Completed: November 2022
My schools graduate program administration allocates graduate students as teaching assistants for their undergraduate courses. There are over 100 graduate students that could TA around 50 courses, with each course requiring a different number of TAs. Graduate students can have preferences for their courses and instructors have preferences for graduate students. Allocating the graduate students to courses while taking all of this into account would be a cumbersome and manual task. I was tasked with developing an optimization script to allocate the TAs to their courses instead.
I am familiar with optimization problems through school, but applying to this scale was a new challenge for me. First, I met with a professor who has a similar optimization script for a different department. He outlined for me the types of constraints to use to set up the optimization script. The professor is in a different department which has access to an optimization software that the Mechanical Engineering department does not, so I would have to find a different software to use the same structure with.
I started by looking into Matlab, I know it is a powerful scripting language and it has an optimization toolbox that I could use. First, I read through the documentation and practiced with the examples they had to understand the toolbox. Then, I broke the optimization script down into 3 parts:
- processing the survey results
- the optimizaiton script
- processing the output into meaningful visuals
I started with 2. as it would take the most time. Using the structure I received as a reference, I worked through importing the data, setting up the constraints, and objective variables. A major obstacle I had to deal with was the fact that the optimization toolbox in MatLab doesn’t play well with 3D variables. Since the TAs could be allocated into full TA slot or half TA slot, the output variable has a third dimension. I was able to work around the limitation by breaking the 3D dimensional issues into smaller pieces that could be sorted by the toolbox.
Once I had the optimization script working, I worked on part 1. The survey results with the student and instructor preferences had to be processed into a form that could be used by the script, as the survey should stay the same as every year, and the process could be automated. This involved importing the survey data into MatLab, processing them into separate arrays and outputting them into a spreadsheet.

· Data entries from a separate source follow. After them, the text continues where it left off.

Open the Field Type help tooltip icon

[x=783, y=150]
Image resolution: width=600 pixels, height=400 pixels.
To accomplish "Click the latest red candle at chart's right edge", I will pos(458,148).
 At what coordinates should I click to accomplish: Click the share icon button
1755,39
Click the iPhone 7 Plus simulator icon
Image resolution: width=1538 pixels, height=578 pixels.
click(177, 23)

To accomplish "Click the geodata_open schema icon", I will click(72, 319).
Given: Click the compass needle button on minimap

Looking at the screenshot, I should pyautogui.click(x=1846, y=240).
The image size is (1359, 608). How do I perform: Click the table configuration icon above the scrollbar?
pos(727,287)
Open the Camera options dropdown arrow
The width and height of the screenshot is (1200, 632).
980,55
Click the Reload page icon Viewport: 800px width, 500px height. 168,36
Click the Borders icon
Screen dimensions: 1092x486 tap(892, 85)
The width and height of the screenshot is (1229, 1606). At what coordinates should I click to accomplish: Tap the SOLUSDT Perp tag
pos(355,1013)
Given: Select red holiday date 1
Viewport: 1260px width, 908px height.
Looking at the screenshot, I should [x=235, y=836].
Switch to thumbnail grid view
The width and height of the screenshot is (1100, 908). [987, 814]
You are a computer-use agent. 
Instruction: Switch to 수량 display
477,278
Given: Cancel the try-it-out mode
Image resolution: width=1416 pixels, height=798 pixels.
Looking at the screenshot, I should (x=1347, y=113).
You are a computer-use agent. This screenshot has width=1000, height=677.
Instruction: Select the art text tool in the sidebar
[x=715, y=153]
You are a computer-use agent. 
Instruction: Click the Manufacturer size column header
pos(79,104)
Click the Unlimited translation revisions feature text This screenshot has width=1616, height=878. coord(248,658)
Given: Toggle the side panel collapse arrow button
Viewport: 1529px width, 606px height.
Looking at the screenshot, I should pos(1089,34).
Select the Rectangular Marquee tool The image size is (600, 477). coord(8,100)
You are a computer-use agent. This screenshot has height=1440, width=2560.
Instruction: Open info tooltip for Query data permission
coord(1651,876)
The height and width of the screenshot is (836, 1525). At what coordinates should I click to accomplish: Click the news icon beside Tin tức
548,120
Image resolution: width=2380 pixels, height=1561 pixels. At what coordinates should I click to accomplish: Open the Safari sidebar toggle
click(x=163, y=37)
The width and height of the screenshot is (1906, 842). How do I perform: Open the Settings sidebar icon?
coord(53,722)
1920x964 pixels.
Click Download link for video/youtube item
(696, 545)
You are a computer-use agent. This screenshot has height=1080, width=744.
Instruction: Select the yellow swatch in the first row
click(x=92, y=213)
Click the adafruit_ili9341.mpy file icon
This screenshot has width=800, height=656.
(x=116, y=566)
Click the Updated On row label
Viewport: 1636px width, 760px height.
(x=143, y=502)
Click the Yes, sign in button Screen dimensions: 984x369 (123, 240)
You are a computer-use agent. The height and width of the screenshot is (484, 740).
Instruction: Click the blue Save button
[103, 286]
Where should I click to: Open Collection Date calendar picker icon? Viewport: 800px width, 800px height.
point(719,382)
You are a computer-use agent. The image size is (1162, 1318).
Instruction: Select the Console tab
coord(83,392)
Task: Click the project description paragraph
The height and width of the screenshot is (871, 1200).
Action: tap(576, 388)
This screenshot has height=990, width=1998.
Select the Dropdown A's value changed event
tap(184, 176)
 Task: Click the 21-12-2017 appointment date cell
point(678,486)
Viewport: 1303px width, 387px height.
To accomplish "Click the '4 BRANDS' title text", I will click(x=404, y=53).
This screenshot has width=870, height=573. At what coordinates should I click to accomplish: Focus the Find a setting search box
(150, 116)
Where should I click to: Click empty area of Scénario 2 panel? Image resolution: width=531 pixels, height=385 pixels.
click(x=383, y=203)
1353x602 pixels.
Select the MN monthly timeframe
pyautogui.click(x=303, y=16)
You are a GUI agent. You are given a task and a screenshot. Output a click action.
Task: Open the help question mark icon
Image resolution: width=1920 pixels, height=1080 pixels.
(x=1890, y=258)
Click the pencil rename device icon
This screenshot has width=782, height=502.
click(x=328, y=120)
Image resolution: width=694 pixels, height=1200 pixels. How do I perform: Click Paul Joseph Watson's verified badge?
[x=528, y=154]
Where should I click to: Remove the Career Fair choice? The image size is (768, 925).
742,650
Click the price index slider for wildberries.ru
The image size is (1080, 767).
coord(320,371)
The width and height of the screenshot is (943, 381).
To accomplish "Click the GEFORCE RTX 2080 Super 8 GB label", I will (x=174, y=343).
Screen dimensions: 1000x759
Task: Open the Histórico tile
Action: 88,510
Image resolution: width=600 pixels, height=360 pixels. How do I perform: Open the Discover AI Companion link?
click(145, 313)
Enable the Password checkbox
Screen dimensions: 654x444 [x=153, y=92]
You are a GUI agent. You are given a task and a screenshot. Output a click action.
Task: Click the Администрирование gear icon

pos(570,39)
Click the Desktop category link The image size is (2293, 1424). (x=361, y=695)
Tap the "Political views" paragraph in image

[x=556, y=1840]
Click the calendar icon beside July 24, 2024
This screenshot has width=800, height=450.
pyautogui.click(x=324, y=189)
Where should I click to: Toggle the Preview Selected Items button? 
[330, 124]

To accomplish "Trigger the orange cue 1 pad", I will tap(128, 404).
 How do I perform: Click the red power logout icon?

Finally, part 3 was organizing the results from the optimization script into an output that could be used by the administrators. As the solution to the optimization script is an array of 1s and 0s, that had to be converted into the TA’s name and the equivalent course they are in.
This was an interesting coding project to throw myself into. There are definitely areas that could be improved where I probably used bad habits or inefficient code but that comes with learning a new skill.